第21話 未知の世界(十二)
「その連中は、で、今、あなたの部屋にいるんですか」
日疋は、「やれやれ、もうはじまったか」という気持で、糸田に訊ねた。
「いや、ひとまず引取らせました。何か要求があれば、そいつを箇条書にして来いと言ってやりました。なに、結局は、規則がやかまし過ぎるというわけなんでしょう。男の患者と一緒に外出するのがわるければ、同じ部屋に籠じ込めておくのはなおさら変じゃないか、なんて、図々しいことを吐かす奴もいましたよ」
「どうも僕にはよく呑み込めないが、大体、その多勢でやって来たというのは、病院に対するいろんな不満を言いに来たのか、それとも、何かひとつの要求を通すために、別の難題を持ちかけるわけなのか……」
「そこがどうも私にもはっきりしませんのですが、とにかく、橋本さんが一看護婦に対して病院を出ろと言ったことが、みんなを激昂させたらしいですな」
「だって、そりゃ……」
婦長が遮ろうとするのを、糸田は、
「いや、それを私が悪いというんじゃない。あなたには十分、それを言わなけりゃならなかった理由はあるでしょう。しかし、これは、主事さんなどもそうお考えになると思うが、女が女の過失を言々するというのは、どうもこりゃ、素直に受取られにくいんもんでしてな。そこに、なんと言いますか、妙な感情がはさまるように、私には思えてならんのだが……」
橋本婦長は両手を前に組み合わせて、じっと下を向いている。
「よろしい。婦長さんに反抗したという、その本人を僕のところへ寄越して下さい。僕から解雇を言渡しますから……」
日疋は、自分の部屋へはいるとソファーの上で長々と伸びをした。
「一度看護婦を全部集めてお説教をしてやるからな」
広い講堂にずらりと並んだ白一色の彼女らの姿を想像し、彼はひとりでに微笑を浮かべた。が、考えてみれば、それらの顔のうちに、どれひとつ彼にとって馴染のある顔というものはなく、漠然と頭のうちに描かれた顔のひとつひとつが、ふと、さっき会った志摩啓子に似て来るのがおかしかった。

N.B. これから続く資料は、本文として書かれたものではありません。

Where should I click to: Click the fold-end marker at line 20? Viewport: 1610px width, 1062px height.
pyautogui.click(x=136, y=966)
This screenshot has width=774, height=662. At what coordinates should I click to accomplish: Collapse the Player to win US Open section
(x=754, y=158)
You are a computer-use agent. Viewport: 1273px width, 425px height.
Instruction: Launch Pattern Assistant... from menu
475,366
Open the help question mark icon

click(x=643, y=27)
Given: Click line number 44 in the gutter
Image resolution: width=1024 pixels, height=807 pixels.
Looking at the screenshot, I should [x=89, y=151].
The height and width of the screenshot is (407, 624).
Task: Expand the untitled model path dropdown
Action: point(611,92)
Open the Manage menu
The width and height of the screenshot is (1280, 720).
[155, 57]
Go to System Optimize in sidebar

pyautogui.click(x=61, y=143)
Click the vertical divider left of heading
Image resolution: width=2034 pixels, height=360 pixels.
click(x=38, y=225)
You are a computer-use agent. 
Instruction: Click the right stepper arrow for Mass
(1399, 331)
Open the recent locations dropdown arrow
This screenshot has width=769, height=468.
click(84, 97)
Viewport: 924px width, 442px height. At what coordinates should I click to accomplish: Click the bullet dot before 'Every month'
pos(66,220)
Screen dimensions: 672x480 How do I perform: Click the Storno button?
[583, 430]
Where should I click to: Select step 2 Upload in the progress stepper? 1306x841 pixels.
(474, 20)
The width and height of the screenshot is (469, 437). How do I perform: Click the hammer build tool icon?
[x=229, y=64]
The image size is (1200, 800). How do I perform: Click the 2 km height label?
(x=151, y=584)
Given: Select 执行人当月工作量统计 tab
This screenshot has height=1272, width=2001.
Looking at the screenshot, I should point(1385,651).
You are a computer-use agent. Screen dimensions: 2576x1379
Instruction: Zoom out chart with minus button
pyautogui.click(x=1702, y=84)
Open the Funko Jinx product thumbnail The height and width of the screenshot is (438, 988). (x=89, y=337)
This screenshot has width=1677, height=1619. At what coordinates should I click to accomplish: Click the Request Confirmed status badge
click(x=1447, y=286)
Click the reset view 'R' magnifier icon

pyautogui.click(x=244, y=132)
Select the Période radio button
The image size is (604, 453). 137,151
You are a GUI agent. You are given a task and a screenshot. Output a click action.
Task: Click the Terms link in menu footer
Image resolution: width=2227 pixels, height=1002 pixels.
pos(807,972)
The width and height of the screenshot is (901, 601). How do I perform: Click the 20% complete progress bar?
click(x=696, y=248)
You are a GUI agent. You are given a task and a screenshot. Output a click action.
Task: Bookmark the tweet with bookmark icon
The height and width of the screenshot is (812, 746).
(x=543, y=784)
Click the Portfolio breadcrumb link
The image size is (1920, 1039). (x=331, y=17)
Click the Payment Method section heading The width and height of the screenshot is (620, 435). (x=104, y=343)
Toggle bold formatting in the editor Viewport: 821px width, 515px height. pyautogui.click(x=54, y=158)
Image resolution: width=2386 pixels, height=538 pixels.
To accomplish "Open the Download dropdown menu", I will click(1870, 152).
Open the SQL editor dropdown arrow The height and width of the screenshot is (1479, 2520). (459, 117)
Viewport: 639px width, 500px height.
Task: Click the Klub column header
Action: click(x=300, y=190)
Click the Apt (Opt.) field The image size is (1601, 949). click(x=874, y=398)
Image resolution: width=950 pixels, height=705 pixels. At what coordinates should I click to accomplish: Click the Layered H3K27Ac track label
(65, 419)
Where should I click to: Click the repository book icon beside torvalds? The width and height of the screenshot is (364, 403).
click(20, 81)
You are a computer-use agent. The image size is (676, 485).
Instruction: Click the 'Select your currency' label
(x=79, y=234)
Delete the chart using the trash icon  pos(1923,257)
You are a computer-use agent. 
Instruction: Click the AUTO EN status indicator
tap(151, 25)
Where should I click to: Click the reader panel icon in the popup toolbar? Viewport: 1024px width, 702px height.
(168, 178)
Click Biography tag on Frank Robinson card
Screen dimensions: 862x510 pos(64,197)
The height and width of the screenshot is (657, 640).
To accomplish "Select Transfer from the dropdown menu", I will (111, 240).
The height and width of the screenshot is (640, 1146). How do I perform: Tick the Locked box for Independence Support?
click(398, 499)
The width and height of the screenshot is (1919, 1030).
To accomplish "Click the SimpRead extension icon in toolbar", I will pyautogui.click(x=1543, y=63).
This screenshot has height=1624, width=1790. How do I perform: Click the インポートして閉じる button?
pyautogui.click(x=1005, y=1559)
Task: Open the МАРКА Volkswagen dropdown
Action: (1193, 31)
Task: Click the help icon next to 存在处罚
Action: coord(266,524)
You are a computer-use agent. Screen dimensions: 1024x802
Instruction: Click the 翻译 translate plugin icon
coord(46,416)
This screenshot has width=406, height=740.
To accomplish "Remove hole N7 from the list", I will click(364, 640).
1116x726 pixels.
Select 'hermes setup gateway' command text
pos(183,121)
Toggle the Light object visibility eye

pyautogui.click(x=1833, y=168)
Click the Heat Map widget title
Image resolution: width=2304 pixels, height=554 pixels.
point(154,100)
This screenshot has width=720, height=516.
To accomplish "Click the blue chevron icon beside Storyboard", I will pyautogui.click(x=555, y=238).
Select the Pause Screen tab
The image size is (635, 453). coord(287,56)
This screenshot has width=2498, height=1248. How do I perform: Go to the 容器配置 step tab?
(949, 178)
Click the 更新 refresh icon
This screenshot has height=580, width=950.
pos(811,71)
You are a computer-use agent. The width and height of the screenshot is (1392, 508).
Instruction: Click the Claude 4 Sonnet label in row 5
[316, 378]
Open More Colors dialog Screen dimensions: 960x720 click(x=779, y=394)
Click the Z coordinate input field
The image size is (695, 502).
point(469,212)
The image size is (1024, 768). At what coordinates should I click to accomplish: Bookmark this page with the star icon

もう昼に近いころだと思い、腕時計を見ると、まだ十時を少しまわっただけである。
鞄へ入れてもって来た債務関係の書類を引き出して眼を通しはじめた。
すると、その時、廊下を走るけたたましい足音が聞え、やがて、扉(ドア)の外で何やら言い争う女の声が、
「あんたは余計なとこへ顔を出さなくたっていいから、あっちへ行ってらっしゃい……」
「いえ、ほかの方では、お話がわからないんです。あたしは堤さんの代りに主事さんにお目にかかります……」
日疋は、中から扉(ドア)をあけた。
一人の若い看護婦が、引止めようとする婦長の手を振りはらって日疋の後へ回った。
「僕に委せておおきなさい」
彼はそう言って、静かに、婦長の眼の前の扉(ドア)を閉めた。
「君かい、昨夜、患者と映画を見に行ったっていうのは?」
「いえ、あたくしじゃございません。それは堤さんていう方ですわ。あたくしの親友なんです。とてもいい方ですわ……。あ、あたくし、石渡ぎんと申します……」
「で、どういうわけで、その堤さんは来ないの?」
「だって……たった今、昇汞水(しょうこうすい)を……飲んで死にさうなんですもの」
突っかかるようにそう言うと、彼女はいきなり、ハンケチを眼に押しあて、眉をふるわせて泣きだした。
(初出:「東京朝日新聞」, 1938年5月9日, 朝刊 岸田國士『暖流』)
※このページでは、読者の便宜をはかり、現代かな遣いに改訂しています。